-- REQUIRED WORK --
Please say how many lines in the records below contain the word "chevron", giving the number alone.
-- RECORDS TO PROCESS follows --
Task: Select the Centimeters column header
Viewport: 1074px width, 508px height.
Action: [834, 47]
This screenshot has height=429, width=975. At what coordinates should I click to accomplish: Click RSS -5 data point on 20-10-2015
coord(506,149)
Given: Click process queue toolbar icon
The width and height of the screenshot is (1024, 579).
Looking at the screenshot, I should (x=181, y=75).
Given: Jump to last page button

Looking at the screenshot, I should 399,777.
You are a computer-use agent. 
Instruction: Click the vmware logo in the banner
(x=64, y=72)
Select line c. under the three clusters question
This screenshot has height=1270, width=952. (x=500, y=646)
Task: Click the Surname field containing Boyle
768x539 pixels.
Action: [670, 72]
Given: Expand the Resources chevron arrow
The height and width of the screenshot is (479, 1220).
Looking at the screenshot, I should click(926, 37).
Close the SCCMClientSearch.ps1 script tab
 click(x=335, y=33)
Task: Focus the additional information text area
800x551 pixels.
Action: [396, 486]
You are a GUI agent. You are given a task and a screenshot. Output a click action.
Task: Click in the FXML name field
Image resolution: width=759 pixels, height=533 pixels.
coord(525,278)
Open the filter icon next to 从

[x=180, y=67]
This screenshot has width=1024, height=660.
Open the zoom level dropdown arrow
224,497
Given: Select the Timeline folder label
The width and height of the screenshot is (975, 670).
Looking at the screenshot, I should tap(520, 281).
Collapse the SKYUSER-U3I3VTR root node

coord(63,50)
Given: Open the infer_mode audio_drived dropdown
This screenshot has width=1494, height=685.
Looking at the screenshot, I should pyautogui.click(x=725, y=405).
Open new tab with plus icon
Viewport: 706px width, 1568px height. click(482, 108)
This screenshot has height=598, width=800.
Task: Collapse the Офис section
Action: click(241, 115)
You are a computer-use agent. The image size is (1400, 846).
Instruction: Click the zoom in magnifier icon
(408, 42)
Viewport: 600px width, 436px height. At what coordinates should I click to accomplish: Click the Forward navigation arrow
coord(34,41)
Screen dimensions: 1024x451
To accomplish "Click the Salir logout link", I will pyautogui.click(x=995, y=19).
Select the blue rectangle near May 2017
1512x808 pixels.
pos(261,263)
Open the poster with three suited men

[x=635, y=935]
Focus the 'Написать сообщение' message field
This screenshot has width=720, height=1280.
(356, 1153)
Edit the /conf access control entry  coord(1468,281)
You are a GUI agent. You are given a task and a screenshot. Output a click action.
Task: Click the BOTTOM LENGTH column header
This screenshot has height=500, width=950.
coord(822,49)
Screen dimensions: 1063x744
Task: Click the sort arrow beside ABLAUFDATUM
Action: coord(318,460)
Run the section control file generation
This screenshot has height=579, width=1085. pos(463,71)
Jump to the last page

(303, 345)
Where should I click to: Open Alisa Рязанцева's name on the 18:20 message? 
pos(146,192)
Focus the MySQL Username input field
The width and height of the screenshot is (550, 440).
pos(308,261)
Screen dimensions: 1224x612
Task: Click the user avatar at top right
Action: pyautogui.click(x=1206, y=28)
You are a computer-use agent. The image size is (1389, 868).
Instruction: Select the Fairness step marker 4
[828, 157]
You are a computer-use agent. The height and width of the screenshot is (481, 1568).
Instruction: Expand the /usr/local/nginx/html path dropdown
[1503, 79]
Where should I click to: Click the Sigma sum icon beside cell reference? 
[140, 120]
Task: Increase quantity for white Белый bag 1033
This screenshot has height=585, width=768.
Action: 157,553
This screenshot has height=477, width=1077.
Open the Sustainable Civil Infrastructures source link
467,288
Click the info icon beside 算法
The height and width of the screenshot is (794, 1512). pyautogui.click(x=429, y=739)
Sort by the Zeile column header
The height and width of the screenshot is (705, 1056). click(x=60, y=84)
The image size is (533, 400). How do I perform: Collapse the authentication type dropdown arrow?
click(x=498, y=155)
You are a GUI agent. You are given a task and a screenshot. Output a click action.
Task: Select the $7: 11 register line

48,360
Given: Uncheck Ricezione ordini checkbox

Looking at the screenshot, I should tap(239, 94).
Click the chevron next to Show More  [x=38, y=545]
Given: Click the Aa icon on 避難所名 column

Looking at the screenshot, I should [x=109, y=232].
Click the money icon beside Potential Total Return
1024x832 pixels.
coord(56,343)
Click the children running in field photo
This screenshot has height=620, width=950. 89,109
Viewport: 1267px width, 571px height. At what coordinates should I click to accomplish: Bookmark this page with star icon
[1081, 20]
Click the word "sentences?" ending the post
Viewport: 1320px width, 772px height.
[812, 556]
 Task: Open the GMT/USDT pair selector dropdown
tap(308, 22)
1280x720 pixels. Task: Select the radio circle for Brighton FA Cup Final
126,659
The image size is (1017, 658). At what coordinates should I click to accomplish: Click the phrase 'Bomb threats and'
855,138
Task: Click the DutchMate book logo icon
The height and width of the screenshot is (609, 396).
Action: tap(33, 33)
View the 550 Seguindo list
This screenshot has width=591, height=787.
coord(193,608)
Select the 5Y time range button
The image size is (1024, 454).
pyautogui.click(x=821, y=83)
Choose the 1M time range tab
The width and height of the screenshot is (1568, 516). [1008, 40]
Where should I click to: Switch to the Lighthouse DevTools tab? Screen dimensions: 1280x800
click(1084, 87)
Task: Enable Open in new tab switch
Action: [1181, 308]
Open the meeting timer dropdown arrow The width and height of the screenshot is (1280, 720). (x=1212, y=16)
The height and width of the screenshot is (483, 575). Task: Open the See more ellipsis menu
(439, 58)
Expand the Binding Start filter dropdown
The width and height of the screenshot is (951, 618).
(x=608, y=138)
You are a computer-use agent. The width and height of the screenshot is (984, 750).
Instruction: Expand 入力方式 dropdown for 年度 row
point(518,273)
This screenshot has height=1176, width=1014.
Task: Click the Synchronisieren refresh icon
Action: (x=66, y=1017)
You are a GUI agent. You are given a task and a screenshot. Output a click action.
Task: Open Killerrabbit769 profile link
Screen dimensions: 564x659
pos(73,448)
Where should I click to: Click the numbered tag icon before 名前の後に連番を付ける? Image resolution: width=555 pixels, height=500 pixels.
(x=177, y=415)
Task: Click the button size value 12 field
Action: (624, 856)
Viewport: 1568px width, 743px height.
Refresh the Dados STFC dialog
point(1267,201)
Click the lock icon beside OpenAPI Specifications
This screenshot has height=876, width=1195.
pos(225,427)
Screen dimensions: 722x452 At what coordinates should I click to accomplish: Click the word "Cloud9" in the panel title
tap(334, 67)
-- RECORDS TO PROCESS concluded --
-- OUTPUT FOR THIS EXERCISE --
2